## Actions to take:
(a) Which R packages does the methylation methods text below name?
(b) Extend the methylation methods text below, picking up after its final sentence.

## Text passage:

Differential methylation analysis

Differentially methylated regions (DMRs) were called using metilene³⁶ (v0.2–7). DMRs were defined to have an absolute minimum difference in methylation of 0.3 with a maximum distance of 300nt between CpGs within a DMR and a minimum of 10 CpGs per DMR and Bonferroni correction for multiple testing (parameter –c 1 –d 0.3). DMRs were calculated between all N. furzeri (i) brain and liver (ii) brain and heart, and (iii) liver and heart samples.

Differentially methylated CpGs (DMCs) were called using metilene (v0.2–7). DMCs were defined to have an absolute minimum difference in methylation of 0.1 in DMC mode (parameter -f 3). DMCs were calculated between (i) young and old N. furzeri brain samples and (ii) young and old N. orthonotus brain samples.

TE methylation

A species-specific repeat annotation for N. furzeri was generated using RepeatMasker (v4.1.9) with an input library of TEs obtained from FishTEDB⁵⁵. The tool was run in sensitive mode (-s) to improve detection of low-copy repeats, with the -nolow flag to exclude low-complexity sequences, and the -no_is flag to disable detection of bacterial insertion sequences. Mean methylation of TEs was assessed by calculating average methylation levels using bigWigAverageOverBed from UCSC tools for each sample or group, where a feature was only considered if at least three CpGs were covered within a region. Differentially methylated TEs were identified per tissue by selecting TEs with a minimum difference of 0.2 in mean methylation between young and old samples, with group means computed from at least two samples. TEs were annotated with the nearest gene using the rtracklayer R package⁵⁶, with a maximum distance of 10 kb. GO enrichment was performed using the gost function from the grprofiler2 R package⁵⁷ (organism = “nfurzeri”), with FDR applied for multiple testing correction.

Elastic net age prediction models

CpG sites were filtered for i) missing values and ii) variance > 0.0075 across the respective samples resulting in 2,354,286 CpG sites as independent variables for the multinomial logistic regression model. Age groups as dependent variable were regressed on the CpG methylation rates with elastic net regularization using the glmnet⁵⁸ package in R. A mixing parameter of α = 0.9 was chosen and an optimal regularization intensity λ was identified by tenfold cross-validation. With respect to the observation of local non-continuous methylation dynamics across age groups in N. orthonotus (Fig. 4C, D), a second model was fitted on young and very old brain samples only. Here, log-transformed age in days was regressed on CpG methylation rates using a linear regression model with elastic net regularization (α = 0.2).

## Data excerpts:
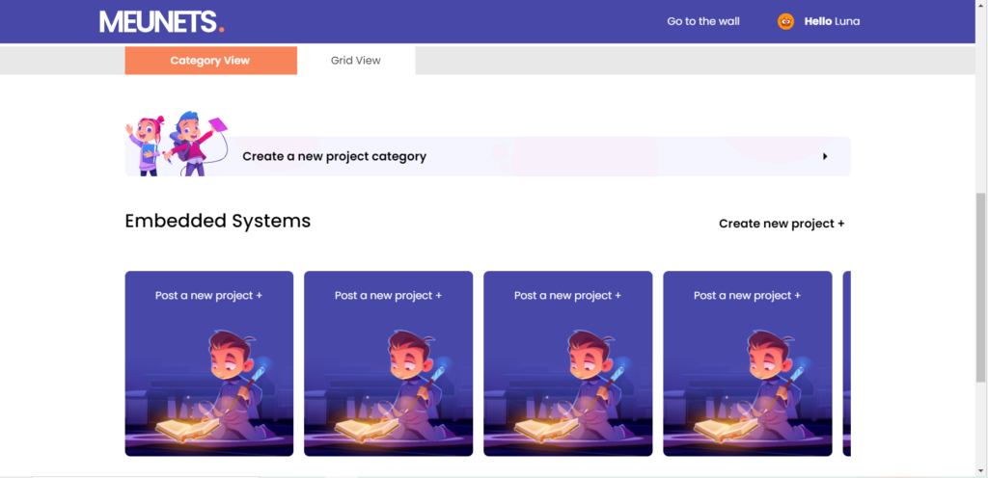Switch to Category View tab
This screenshot has height=478, width=988.
(x=210, y=61)
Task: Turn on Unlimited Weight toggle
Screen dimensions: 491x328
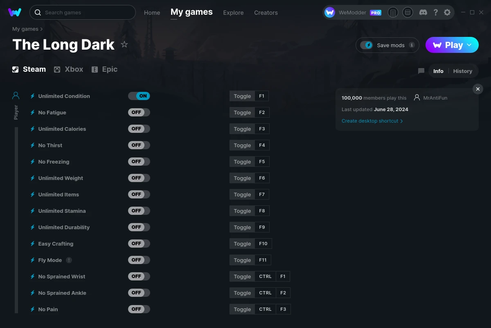Action: [139, 178]
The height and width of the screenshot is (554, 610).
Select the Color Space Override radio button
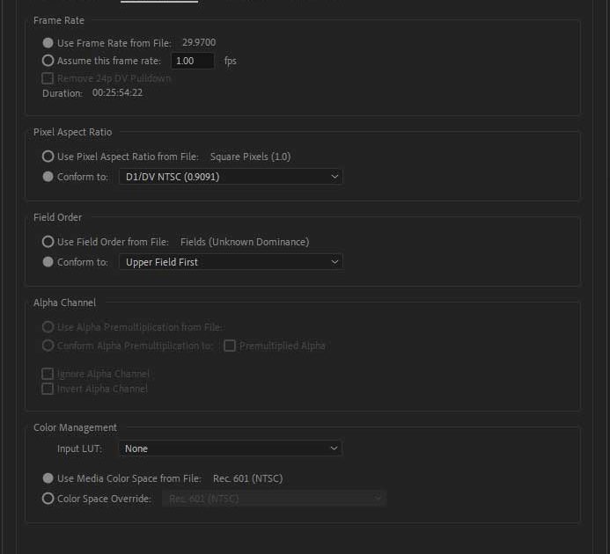click(x=48, y=499)
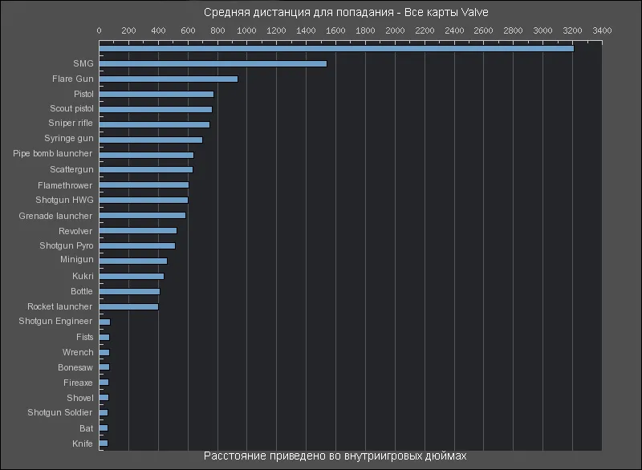
Task: Click the Minigun bar
Action: tap(133, 261)
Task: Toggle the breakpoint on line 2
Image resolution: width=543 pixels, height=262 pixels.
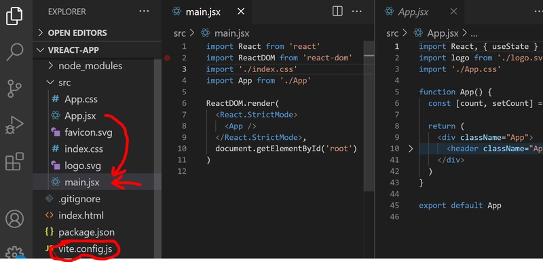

## Numbered answers:
(a) rtracklayer, grprofiler2, glmnet

(b)
Data analysis and visualization

Genome-browser visualizations were performed in IGV⁵⁹ (v2.14.1) and gene-profile plots using deeptools⁶⁰. All further analysis and visualization were performed in R⁶¹ (v4.2.2). Genome-wide correlations of CpG methylation and mean TE methylation between age groups were plotted using the mean methylation rate across samples per condition using SmoothScatter. All PCAs were calculated using the prcomp package. Contributions of covariates to variations in the principal components were analyzed by fitting linear models to scores of the first ten PCs. To quantify variance explained by each covariate, partial R² values were computed and evaluated using F-tests with Benjamini–Hochberg correction. For heatmap visualization, the ComplexHeatmap⁶² and circlize⁶³ packages were used. Bar plots, scatter plots, box plots, donut plots, density plots, pie charts, and PCAs were visualized using ggplot2⁶⁴. Pairwise differences between respective means in boxplots were tested for significance using unpaired Wilcoxon tests. Violin plots were generated using the vioplot package and show the kernel density estimation with embedded boxplots indicating the median, interquartile range, and whiskers extending to 1.5 × the interquartile range.